Souvent, je m’arrête en voiture, pour les emmener sur le petit kilomètre épuisant. Un jour, ma fille, m’a appelé pour me demander, la veille de Noël, d’emmener une famille vers cet hôtel. « As-tu fait ta bonne action aujourd’hui ? », m’a-t-elle demandé. Il gelait, j’ai emmené la famille pour leur acheter des couches pour la petite, deux pizzas pour leur repas du soir. La patronne, une ancienne mère d’élève que j’aime beaucoup, en a mis une troisième : « Sans porc, prenons plutôt du poisson » a-t-elle ajouté. Elle avait tout compris, je l’aime encore plus !

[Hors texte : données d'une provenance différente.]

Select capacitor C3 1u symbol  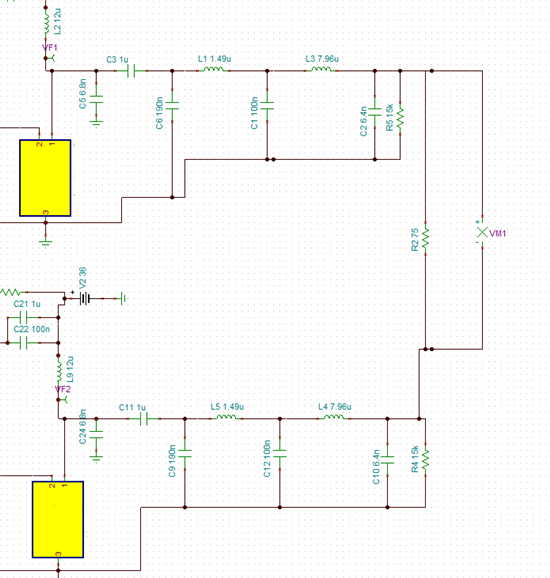(x=131, y=70)
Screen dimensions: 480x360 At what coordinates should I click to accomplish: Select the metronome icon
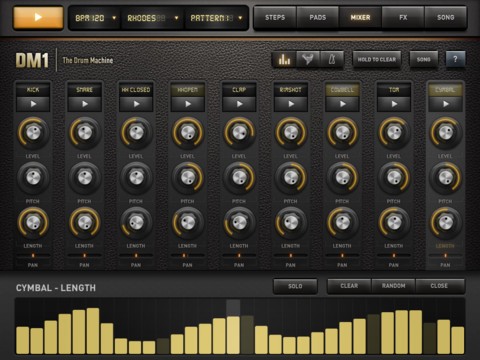(x=332, y=60)
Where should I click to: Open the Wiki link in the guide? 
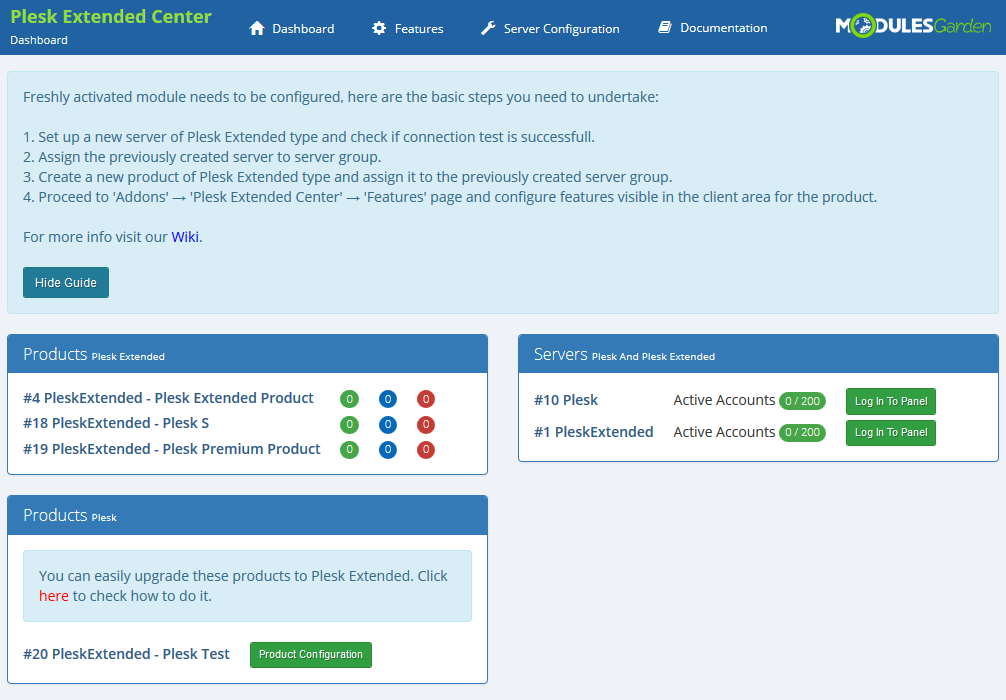[x=185, y=237]
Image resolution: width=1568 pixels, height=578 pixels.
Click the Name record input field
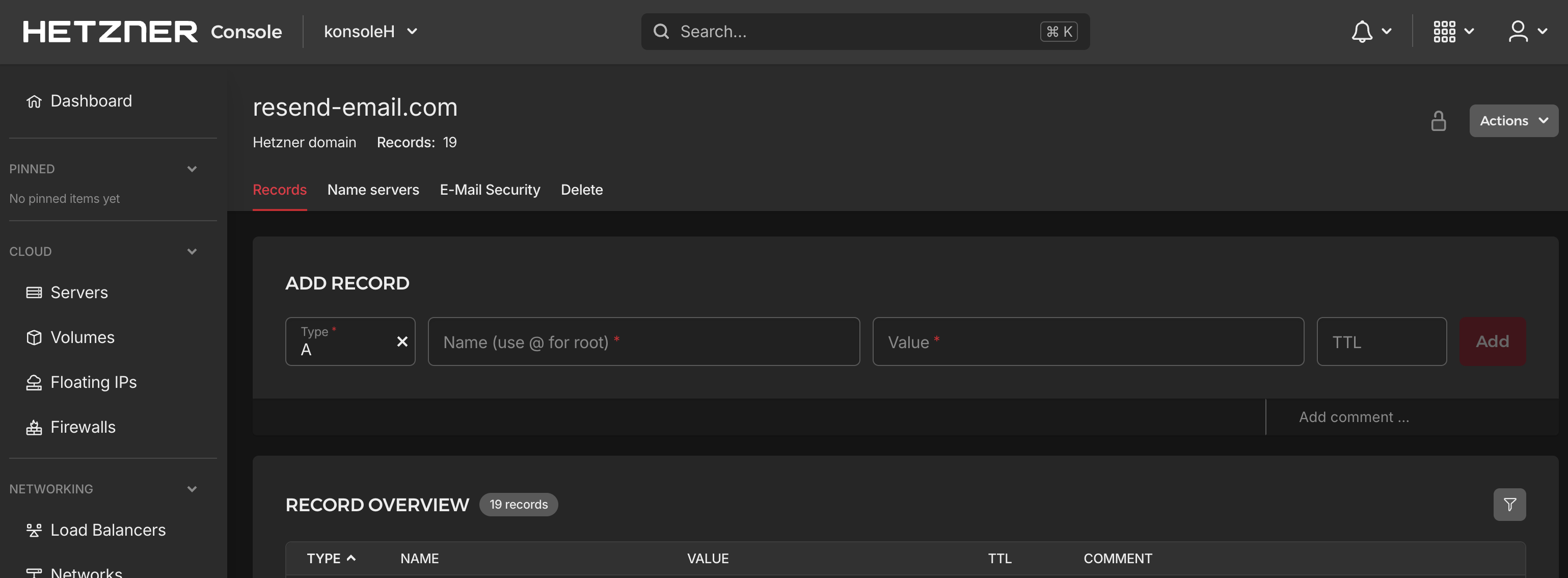pyautogui.click(x=643, y=341)
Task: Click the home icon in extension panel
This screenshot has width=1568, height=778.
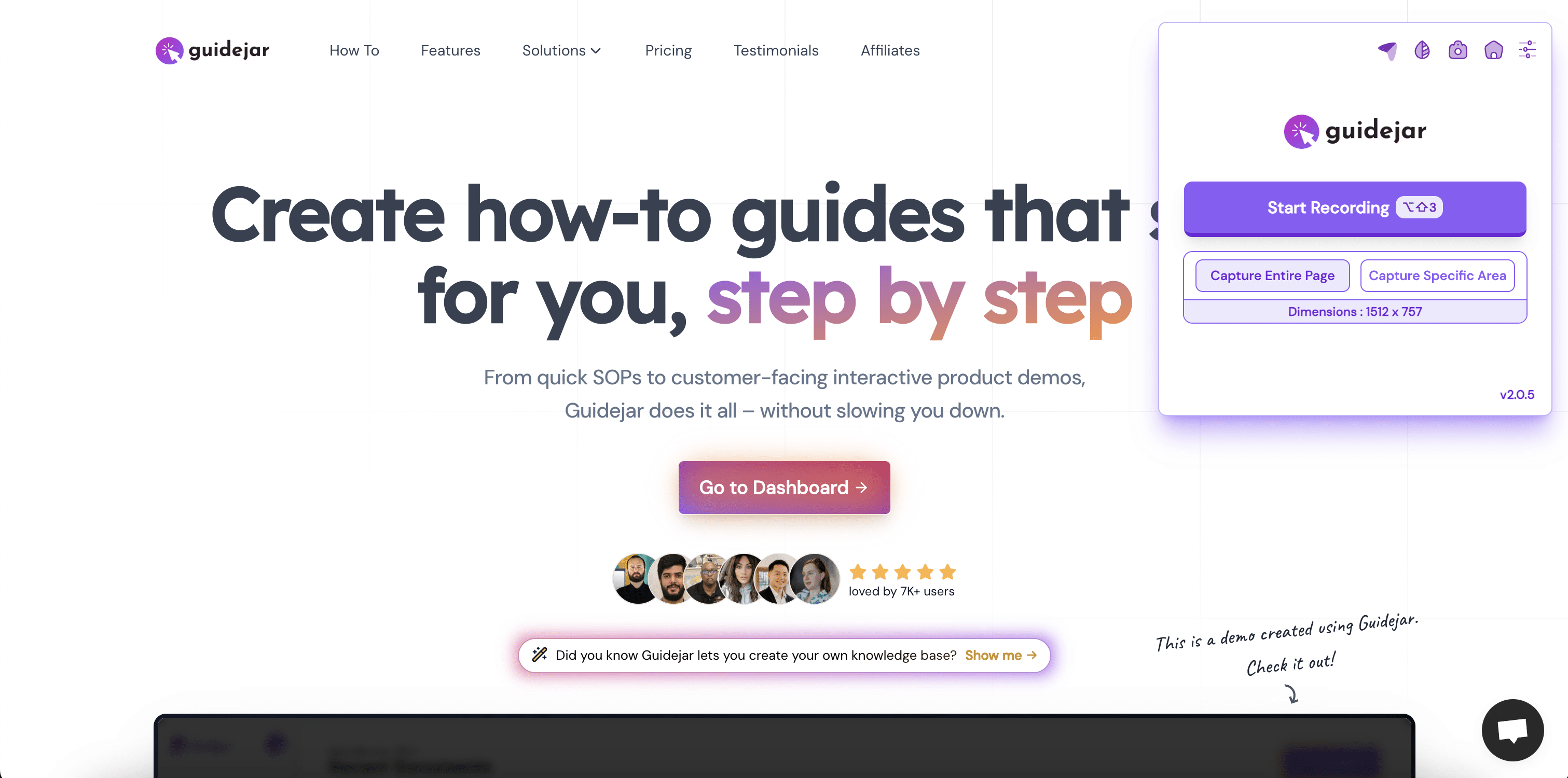Action: point(1493,50)
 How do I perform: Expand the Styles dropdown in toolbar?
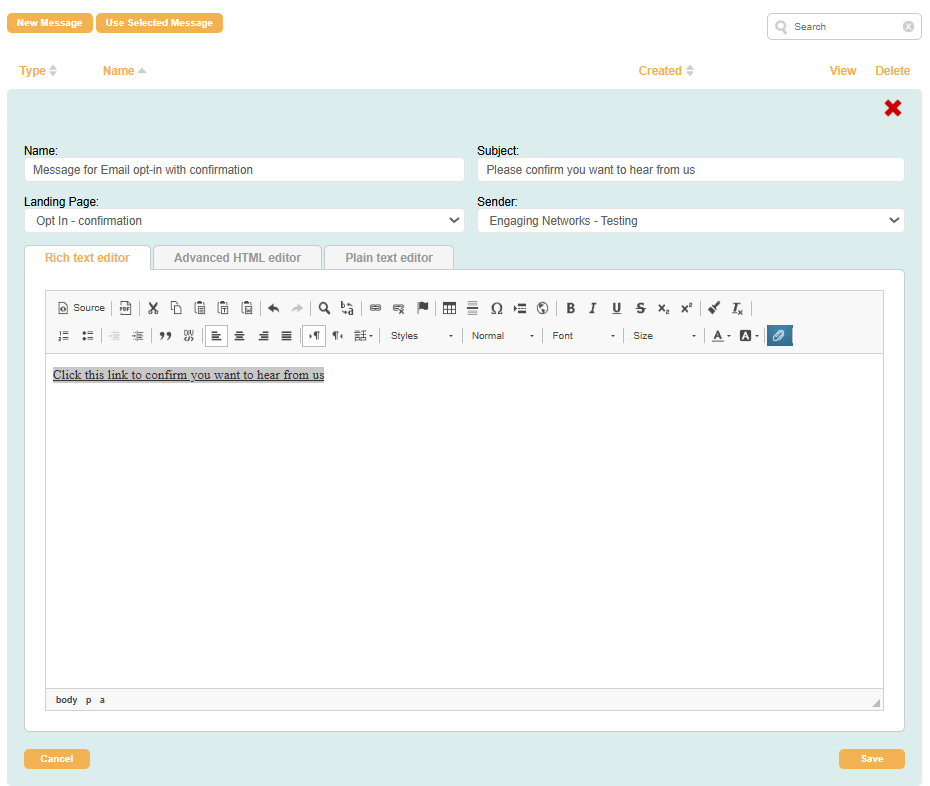(422, 336)

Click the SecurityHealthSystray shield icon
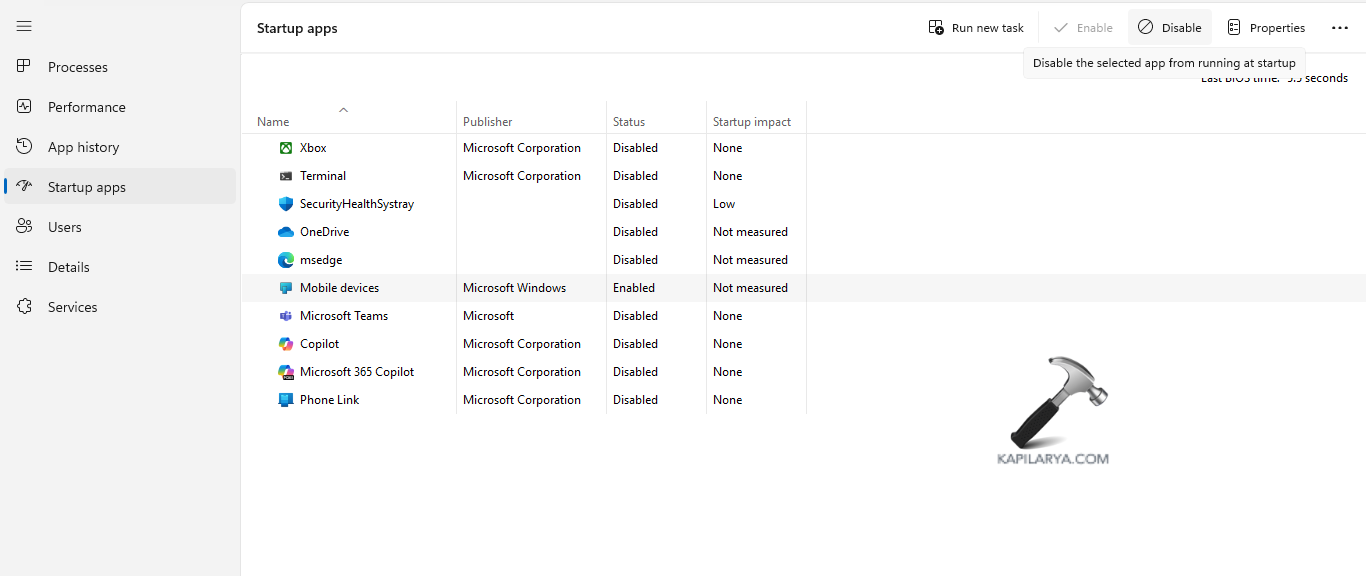(285, 203)

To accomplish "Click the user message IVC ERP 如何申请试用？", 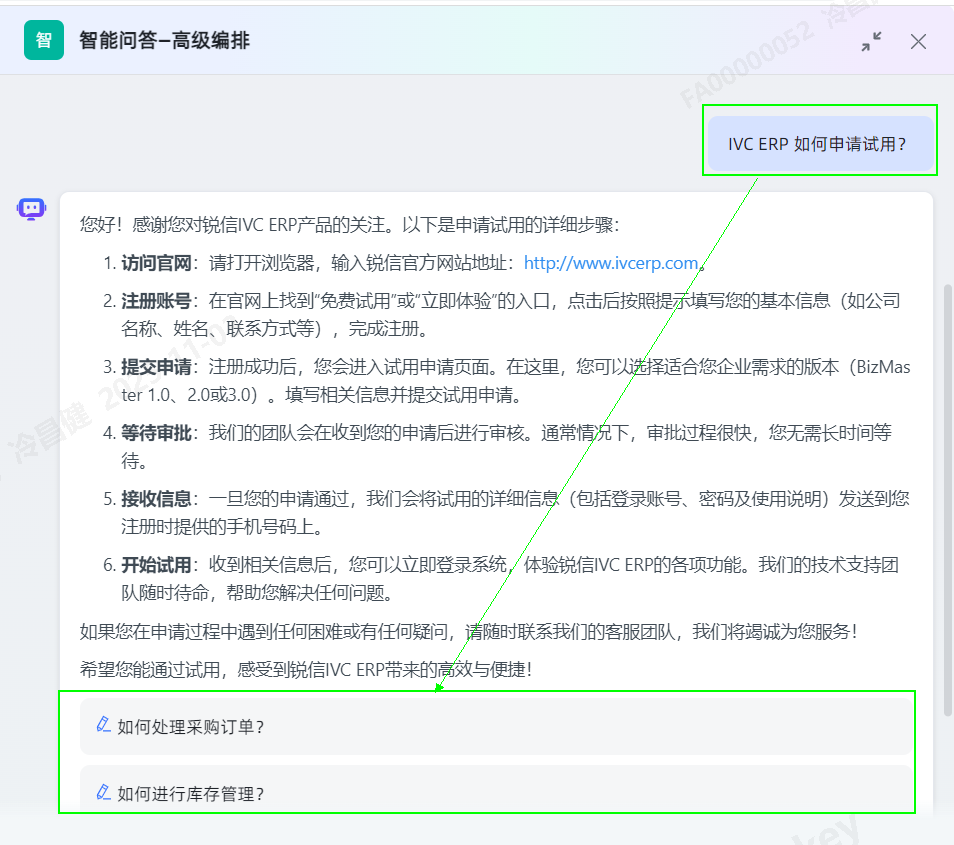I will coord(818,144).
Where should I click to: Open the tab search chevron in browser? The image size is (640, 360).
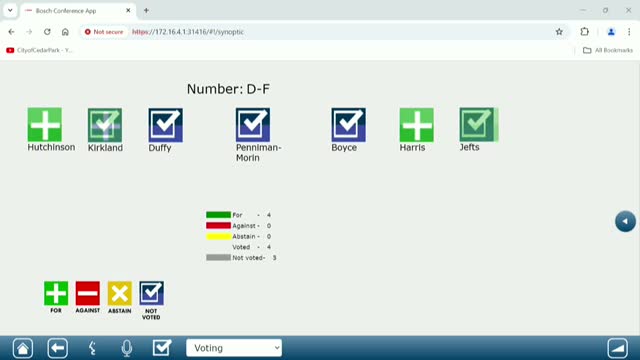click(x=10, y=11)
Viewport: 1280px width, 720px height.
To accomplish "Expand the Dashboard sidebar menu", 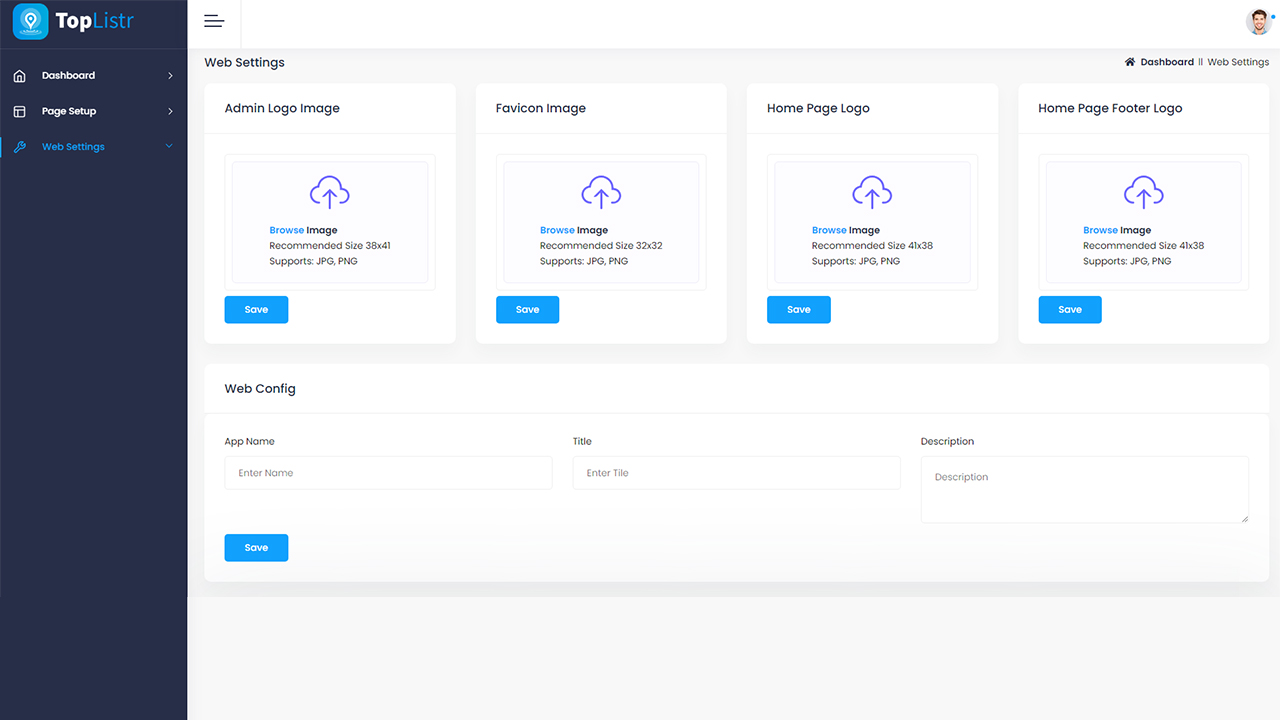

Je les ai emmenés à l’hôtel, ils ont à peine pu me remercier, ont pris le papier sur lequel j’avais noté le numéro de téléphone de copains s’occupant d’une association d’aide aux réfugiés. Je n’ai plus du tout entendu parler d’eux.

Devant moi marchait une femme, comme toujours, chargée et poussant un bébé dans une poussette, tirant comme elle pouvait une très jeune enfant, deux ans peut-être, qui n’en pouvait plus de marcher, titubant presque. La départementale 5 : la route des gens qui marchent.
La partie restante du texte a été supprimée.